Машину резко качнуло. Вест, выбросив руки, встретил пустоту, завалился. Его подняли, усадили обратно и стали держать горячими лапами Серого. Теперь машину качало непрерывно, она задиралась то левым бортом, то правым. Наконец, урча, машина задралась носом, перевалила через что-то там и поехала явно вниз. Веста мутило от запаха несгоревшего топлива. «Прибыли!» — крикнул водитель, глуша мотор. Все стали выходить, Вест тоже. Его направляли все теми же лапами. Кособочась, он вылез на высокую подножку и прыгнул с нее. Земля была мягкая и ею пахло.
— Послушайте, — сказал он в пространство, — теперь-то хоть можно снять эту чертову повязку?
— Снимите ему, — послышался голос, и повязку сдернули. Руки Весту не связывали, потому что он пообещал сам ее не снимать и не сдвигать. Он щурился и оглядывался.

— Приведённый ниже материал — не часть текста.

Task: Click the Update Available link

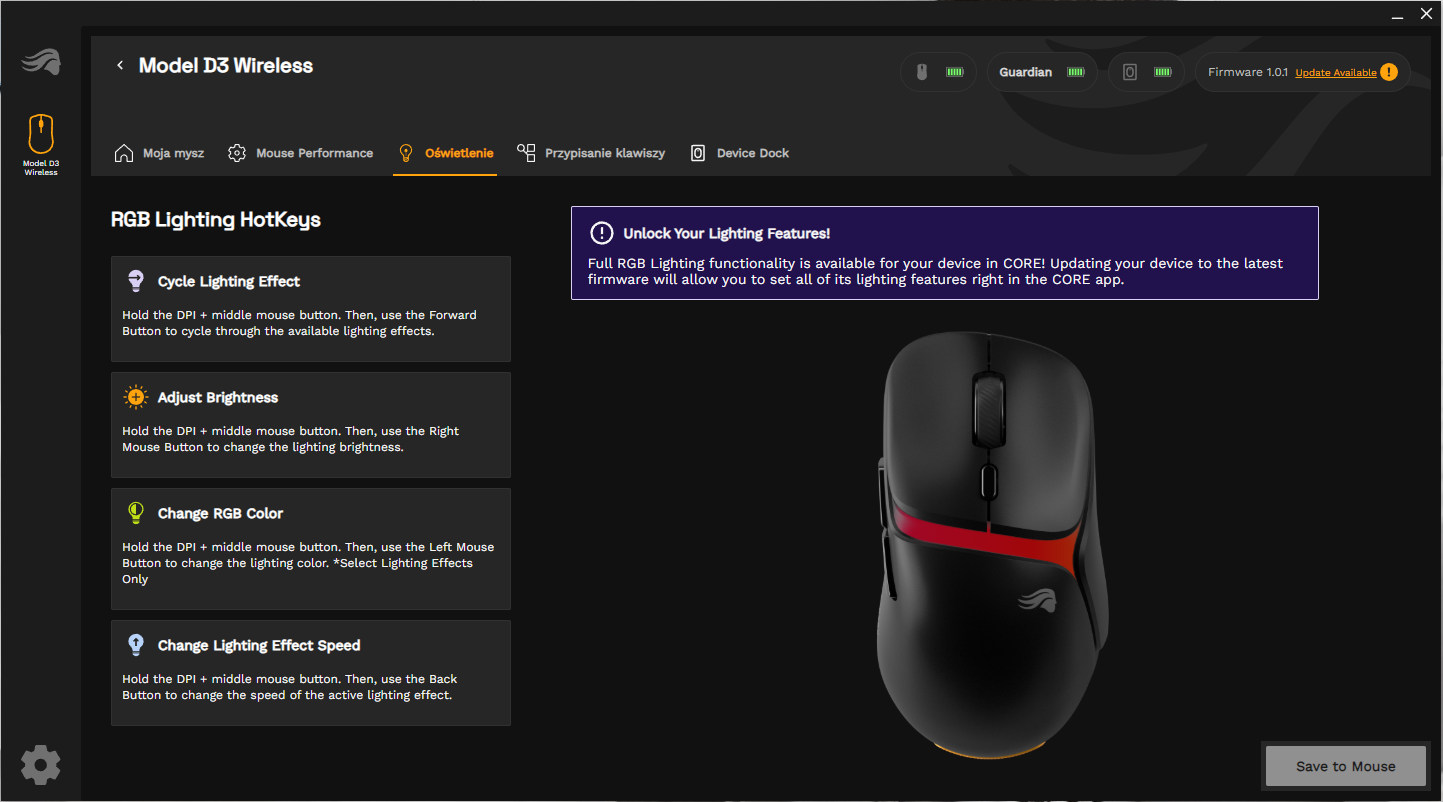Action: coord(1335,73)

Он находился в центре обширной выработки, и вокруг была развороченная земля, которой пахло. Позади — выкатанная колея со свежим отпечатком протектора, а перед Вестом — детина по имени Серый и второй, и тот, кто не спускался в подвал. Все они окружали еще одного, низенького, плотного, вполне человеческой внешности, лысого.
— Идите, ребята, — сказал лысый. Он был одет в видавший виды френч, остальные — в похожие на танкистские комбинезоны. Лысому одновременно кивнули и ушли за корму броневика, туда, где вился дымок и слышались голоса. Последним, что-то прошептав лысому на ухо, ушел тот, который не спускался в подвал. Шептал он достаточно долго, чтобы Вест мог как следует рассмотреть его.

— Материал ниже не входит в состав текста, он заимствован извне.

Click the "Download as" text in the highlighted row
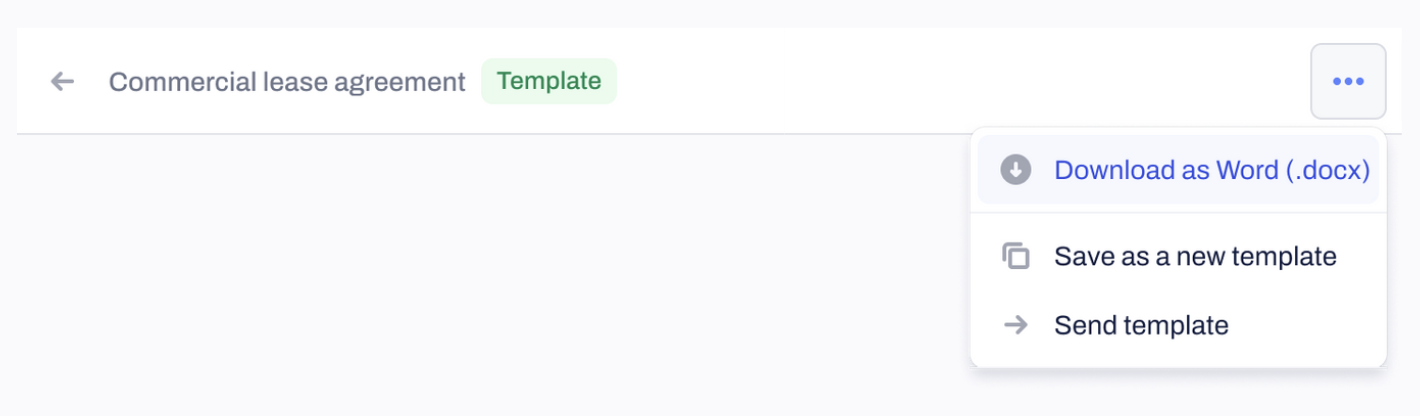 pyautogui.click(x=1131, y=170)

Он был Литейщик. Вест видел их уже немало, но этот всем Литейщикам был Литейщиком. Коренастый, ручищи до колен, кожа лупится. От Литейщиков брала жуть.
— Хорошо, хорошо, — досадливо сказал лысый, отпуская его. Страхолюдный Литейщик еще раз косо глянул на Веста и удалился.
— Ну-с, — сказал лысый, — разговор у нас будет не короткий.
— Надеюсь, — сказал Вест.
— Я Гата, вы, должно быть, слыхали обо мне, — сказал лысый.
— Кое-что, — сказал Вест на всякий случай.
— Тем лучше.
…Через час Вест устал.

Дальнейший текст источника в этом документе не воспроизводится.